Perceived Disadvantages:
- Employees often associate change in technology with unemployment which makes them unhappy
- Employees have to be taught how to use new technology
Benefits:
- New technology can make employees work easier
- New jobs are created to run this technology
Using Computer Hardware and Software:**
Advantages:
- Systems are faster
- Storage us easier and storage costs are lower
- Communication is easier and faster
- Analysis of large amounts of data is possible
- Banking made easier
- The internet increases availability of knowledge
- Workers do not have to be in the workplace
- Meetings can be held remotely
- New technology like ‘click and collect’ has made life easier for consumers
Disadvantages:
- Money needs to be spent on effective training for all involved in new systems
- The public may be resistant to changes.

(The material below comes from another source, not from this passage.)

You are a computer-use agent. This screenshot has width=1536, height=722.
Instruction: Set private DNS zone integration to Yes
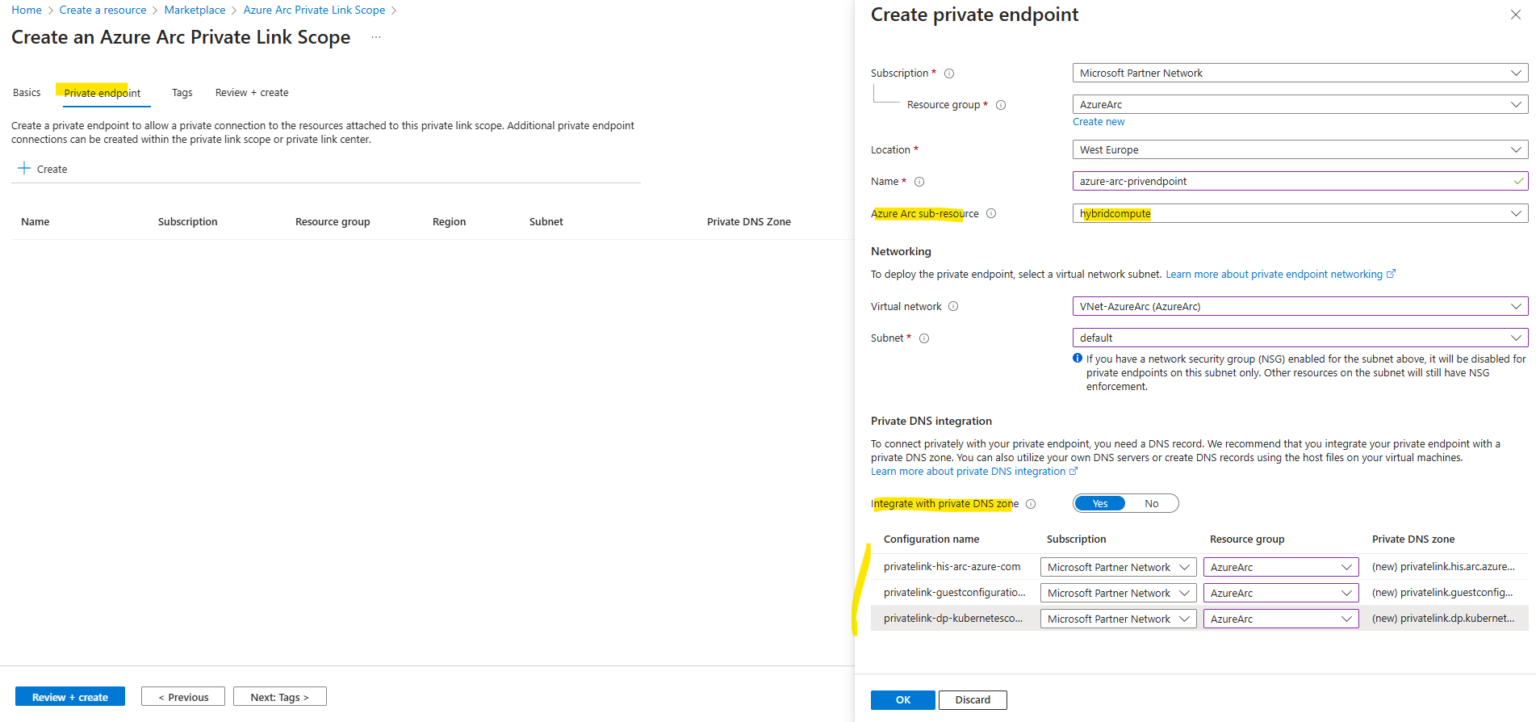coord(1100,504)
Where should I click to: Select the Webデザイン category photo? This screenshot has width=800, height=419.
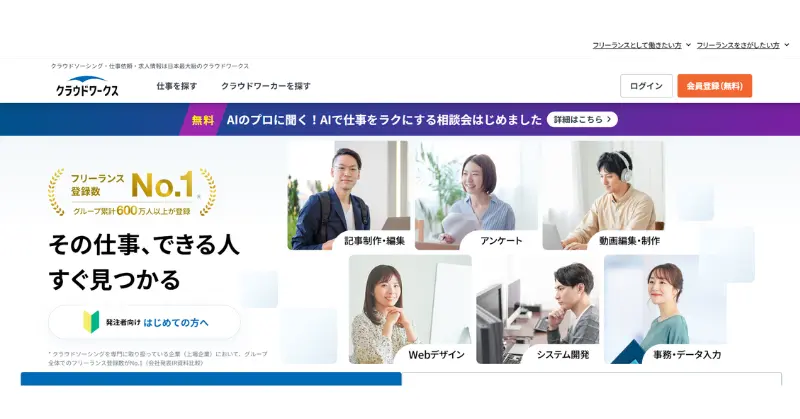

- System failure or breakdown means whole business is affected
- New technology is costly
- Security of data can lead to hacks
Effects of technological issues on business:
- Marketing - new technology makes it possible to introduce new products to the market
- Financial - use of technology in the business can speed up accounting practices.
- People - new technology on production line could result in reducency
- Operations - can improve productivity and make the business more efficient.